Problem details: Arrange the lines of the material between the line containing "Viewport: 1445px width, 692px" and the line containing "tap(164, 678)", inclusive, as a numbered list, omitting any blank lines. Leave the pictures out of the answer.

Given records:
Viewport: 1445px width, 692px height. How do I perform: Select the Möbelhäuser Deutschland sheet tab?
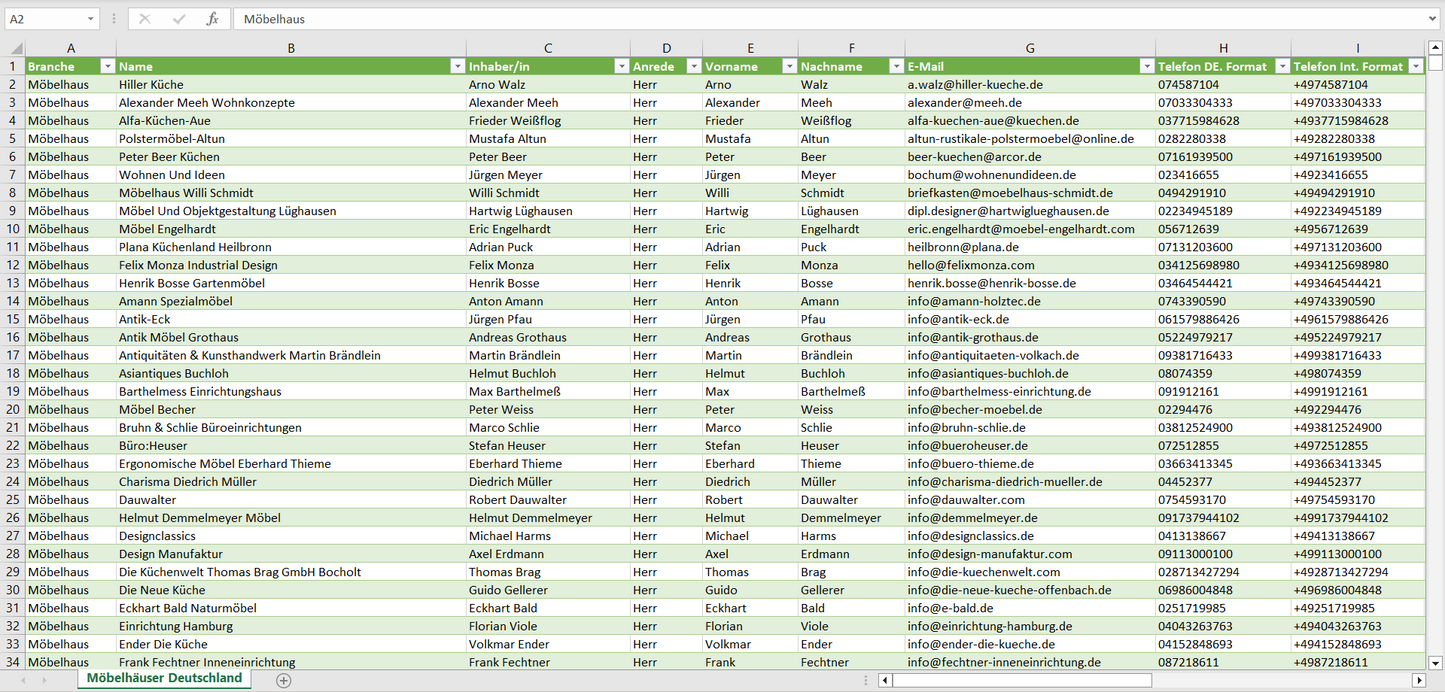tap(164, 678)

==

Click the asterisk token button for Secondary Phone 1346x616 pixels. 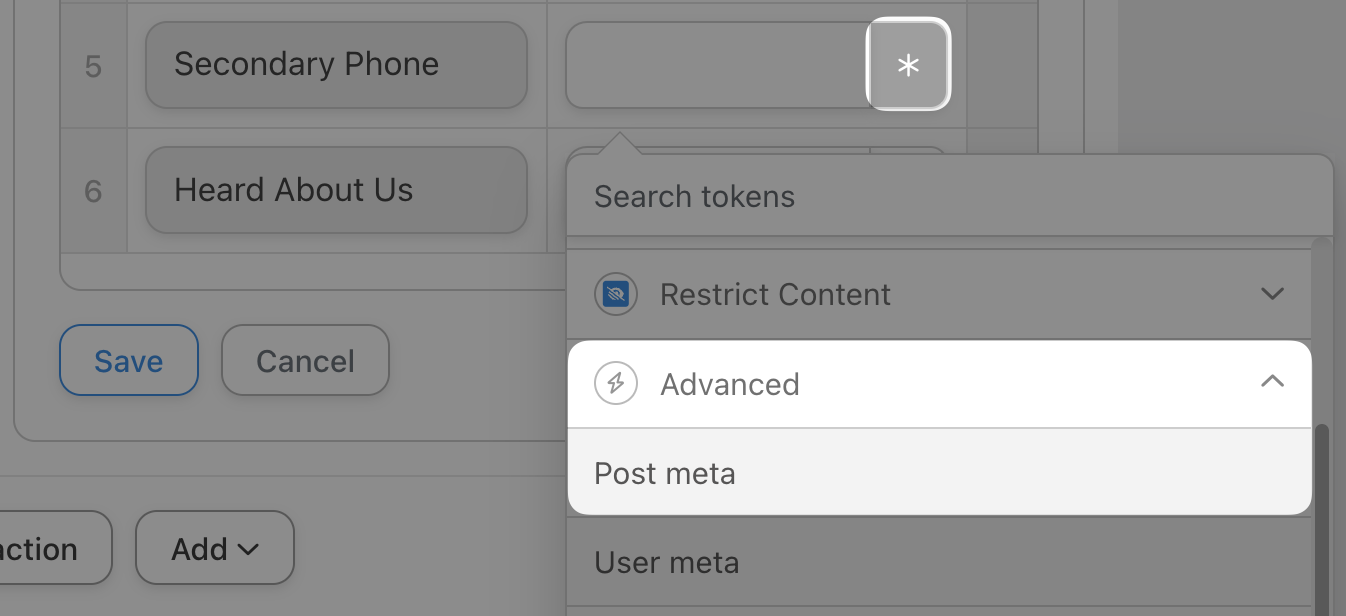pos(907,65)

---

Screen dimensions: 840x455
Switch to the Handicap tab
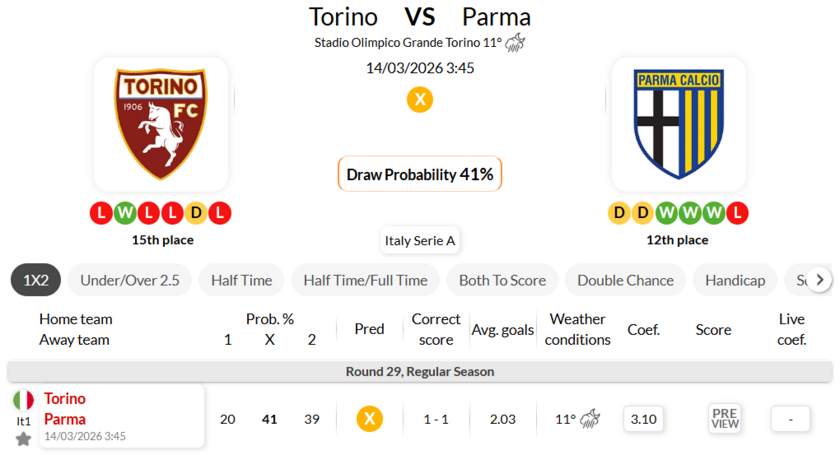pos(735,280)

Answer to the task:
1. Viewport: 1445px width, 692px height. How do I perform: Select the Möbelhäuser Deutschland sheet tab?
2. tap(164, 678)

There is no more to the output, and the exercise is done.